[Dataset records]
- - - - -

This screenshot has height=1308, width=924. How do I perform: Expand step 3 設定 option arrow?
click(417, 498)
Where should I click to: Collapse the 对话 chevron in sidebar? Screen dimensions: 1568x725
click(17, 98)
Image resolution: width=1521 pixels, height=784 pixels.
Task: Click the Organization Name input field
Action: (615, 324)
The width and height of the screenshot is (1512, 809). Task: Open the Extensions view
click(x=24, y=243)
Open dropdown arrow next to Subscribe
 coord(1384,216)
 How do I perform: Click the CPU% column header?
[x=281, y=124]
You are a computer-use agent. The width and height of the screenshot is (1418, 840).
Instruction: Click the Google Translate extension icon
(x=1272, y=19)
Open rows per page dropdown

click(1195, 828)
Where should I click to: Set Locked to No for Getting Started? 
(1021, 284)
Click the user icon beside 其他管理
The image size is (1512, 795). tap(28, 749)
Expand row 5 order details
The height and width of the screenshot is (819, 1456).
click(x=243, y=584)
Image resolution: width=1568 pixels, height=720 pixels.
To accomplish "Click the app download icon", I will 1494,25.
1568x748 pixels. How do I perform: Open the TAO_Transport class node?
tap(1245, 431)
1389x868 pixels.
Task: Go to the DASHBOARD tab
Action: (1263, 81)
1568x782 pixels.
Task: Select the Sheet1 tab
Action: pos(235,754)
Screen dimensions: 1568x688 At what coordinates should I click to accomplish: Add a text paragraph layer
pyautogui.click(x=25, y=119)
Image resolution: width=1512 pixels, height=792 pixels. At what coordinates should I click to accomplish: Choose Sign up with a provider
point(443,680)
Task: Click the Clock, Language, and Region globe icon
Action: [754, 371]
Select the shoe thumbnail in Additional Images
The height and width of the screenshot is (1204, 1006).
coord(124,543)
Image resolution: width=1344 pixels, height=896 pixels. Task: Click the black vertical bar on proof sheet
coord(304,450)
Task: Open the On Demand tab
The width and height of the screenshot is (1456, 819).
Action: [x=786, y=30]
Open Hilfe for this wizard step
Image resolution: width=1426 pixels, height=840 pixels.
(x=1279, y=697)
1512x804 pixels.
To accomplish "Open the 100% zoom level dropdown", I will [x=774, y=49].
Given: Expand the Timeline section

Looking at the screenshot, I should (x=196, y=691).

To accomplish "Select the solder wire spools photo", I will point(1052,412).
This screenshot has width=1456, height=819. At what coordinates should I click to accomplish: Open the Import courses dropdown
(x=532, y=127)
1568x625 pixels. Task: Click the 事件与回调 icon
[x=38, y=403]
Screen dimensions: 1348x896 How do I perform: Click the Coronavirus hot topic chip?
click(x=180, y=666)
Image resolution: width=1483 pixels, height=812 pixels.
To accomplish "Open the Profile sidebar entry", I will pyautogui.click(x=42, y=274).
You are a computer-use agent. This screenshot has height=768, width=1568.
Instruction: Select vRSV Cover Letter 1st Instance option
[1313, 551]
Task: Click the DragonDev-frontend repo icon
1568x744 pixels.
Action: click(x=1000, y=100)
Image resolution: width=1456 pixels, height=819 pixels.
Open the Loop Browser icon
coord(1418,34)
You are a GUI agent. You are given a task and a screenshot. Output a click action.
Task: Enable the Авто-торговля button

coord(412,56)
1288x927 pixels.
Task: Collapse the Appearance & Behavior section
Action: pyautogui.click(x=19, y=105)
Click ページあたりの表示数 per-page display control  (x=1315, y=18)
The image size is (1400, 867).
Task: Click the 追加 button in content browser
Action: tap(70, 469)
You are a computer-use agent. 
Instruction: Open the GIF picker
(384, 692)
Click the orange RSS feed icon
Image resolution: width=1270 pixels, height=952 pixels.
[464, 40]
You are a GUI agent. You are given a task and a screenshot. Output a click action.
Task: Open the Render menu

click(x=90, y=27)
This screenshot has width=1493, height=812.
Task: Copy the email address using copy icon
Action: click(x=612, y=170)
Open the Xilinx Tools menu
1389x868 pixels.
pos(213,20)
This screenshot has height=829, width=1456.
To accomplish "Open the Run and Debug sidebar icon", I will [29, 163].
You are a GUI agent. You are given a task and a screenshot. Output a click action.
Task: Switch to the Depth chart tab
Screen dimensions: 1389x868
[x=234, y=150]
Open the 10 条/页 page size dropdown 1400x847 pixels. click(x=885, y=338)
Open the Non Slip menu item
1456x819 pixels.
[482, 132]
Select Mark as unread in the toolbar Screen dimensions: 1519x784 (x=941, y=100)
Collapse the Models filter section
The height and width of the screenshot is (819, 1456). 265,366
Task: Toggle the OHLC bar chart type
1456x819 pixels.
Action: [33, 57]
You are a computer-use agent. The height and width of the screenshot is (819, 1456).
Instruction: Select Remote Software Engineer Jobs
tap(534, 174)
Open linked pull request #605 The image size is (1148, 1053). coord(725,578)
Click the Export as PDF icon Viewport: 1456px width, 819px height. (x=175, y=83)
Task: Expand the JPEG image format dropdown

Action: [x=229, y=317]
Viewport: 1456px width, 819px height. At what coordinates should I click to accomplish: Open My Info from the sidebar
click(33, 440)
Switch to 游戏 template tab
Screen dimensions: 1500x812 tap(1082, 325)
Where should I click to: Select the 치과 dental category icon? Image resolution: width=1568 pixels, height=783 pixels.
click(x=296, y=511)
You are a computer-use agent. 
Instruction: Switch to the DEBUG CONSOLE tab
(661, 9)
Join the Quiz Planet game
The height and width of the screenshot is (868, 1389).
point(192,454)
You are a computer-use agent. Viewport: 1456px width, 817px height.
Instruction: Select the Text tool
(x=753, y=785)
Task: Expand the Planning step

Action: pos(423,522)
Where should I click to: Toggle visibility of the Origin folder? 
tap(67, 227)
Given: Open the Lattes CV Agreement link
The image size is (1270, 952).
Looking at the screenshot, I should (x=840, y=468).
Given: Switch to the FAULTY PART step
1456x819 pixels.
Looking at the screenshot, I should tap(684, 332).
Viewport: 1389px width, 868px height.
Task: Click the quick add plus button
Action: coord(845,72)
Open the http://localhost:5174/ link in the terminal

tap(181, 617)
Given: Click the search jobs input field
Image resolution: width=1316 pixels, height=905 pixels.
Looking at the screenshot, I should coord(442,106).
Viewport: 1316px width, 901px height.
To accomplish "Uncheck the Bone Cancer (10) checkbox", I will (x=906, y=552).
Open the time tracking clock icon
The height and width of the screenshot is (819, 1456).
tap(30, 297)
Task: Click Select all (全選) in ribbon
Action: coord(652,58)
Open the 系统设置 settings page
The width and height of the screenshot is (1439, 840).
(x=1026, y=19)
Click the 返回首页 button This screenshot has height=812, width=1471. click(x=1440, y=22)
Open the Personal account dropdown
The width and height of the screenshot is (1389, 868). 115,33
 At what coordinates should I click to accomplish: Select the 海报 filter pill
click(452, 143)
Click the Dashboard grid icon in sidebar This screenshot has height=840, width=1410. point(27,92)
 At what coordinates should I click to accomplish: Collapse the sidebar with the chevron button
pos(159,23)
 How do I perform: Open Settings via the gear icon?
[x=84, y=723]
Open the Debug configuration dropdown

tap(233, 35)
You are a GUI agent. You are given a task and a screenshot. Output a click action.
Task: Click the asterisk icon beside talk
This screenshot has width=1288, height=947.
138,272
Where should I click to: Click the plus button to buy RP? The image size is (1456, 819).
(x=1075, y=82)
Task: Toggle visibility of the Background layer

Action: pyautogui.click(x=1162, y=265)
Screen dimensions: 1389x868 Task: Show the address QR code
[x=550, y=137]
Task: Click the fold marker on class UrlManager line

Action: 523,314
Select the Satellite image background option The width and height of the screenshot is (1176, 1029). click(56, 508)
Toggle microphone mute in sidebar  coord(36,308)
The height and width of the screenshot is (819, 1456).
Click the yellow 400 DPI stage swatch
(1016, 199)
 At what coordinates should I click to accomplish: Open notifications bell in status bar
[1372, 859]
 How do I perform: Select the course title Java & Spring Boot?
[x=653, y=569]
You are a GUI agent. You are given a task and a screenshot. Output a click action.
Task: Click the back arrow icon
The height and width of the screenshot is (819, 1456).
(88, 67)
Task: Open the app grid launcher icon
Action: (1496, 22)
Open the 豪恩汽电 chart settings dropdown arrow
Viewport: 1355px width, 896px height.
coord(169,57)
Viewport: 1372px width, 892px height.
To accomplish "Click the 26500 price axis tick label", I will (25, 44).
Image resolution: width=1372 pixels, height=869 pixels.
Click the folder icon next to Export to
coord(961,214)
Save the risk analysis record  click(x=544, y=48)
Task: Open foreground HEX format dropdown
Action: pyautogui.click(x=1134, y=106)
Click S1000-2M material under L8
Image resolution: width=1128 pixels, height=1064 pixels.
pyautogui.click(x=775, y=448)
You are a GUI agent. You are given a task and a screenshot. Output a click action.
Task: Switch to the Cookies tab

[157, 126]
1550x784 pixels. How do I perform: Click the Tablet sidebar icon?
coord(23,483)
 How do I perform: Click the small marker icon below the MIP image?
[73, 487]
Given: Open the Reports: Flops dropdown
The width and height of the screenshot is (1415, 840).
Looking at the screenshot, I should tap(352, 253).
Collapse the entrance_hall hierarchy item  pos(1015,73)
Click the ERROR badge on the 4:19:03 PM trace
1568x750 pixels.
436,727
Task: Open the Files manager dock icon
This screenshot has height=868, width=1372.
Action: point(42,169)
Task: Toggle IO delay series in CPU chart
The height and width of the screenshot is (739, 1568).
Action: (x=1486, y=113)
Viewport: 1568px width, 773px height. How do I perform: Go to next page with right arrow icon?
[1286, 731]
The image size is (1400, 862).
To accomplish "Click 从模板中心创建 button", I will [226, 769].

- - - - -

[WHAT YOU NEED TO DO]: The expected answer is an exact copy of the lines above, beginning at the line with "You are a computer-use agent. Viewport: 1456px" and ending at the line with "Task: Click the asterisk icon beside talk", with both ends in.

[COMPLETED TASK]:
You are a computer-use agent. Viewport: 1456px width, 817px height.
Instruction: Select the Text tool
(x=753, y=785)
Task: Expand the Planning step

Action: pos(423,522)
Where should I click to: Toggle visibility of the Origin folder? 
tap(67, 227)
Given: Open the Lattes CV Agreement link
The image size is (1270, 952).
Looking at the screenshot, I should (x=840, y=468).
Given: Switch to the FAULTY PART step
1456x819 pixels.
Looking at the screenshot, I should tap(684, 332).
Viewport: 1389px width, 868px height.
Task: Click the quick add plus button
Action: coord(845,72)
Open the http://localhost:5174/ link in the terminal

tap(181, 617)
Given: Click the search jobs input field
Image resolution: width=1316 pixels, height=905 pixels.
Looking at the screenshot, I should coord(442,106).
Viewport: 1316px width, 901px height.
To accomplish "Uncheck the Bone Cancer (10) checkbox", I will (x=906, y=552).
Open the time tracking clock icon
The height and width of the screenshot is (819, 1456).
tap(30, 297)
Task: Click Select all (全選) in ribbon
Action: coord(652,58)
Open the 系统设置 settings page
The width and height of the screenshot is (1439, 840).
(x=1026, y=19)
Click the 返回首页 button This screenshot has height=812, width=1471. click(x=1440, y=22)
Open the Personal account dropdown
The width and height of the screenshot is (1389, 868). 115,33
 At what coordinates should I click to accomplish: Select the 海报 filter pill
click(452, 143)
Click the Dashboard grid icon in sidebar This screenshot has height=840, width=1410. point(27,92)
 At what coordinates should I click to accomplish: Collapse the sidebar with the chevron button
pos(159,23)
 How do I perform: Open Settings via the gear icon?
[x=84, y=723]
Open the Debug configuration dropdown

tap(233, 35)
You are a GUI agent. You are given a task and a screenshot. Output a click action.
Task: Click the asterisk icon beside talk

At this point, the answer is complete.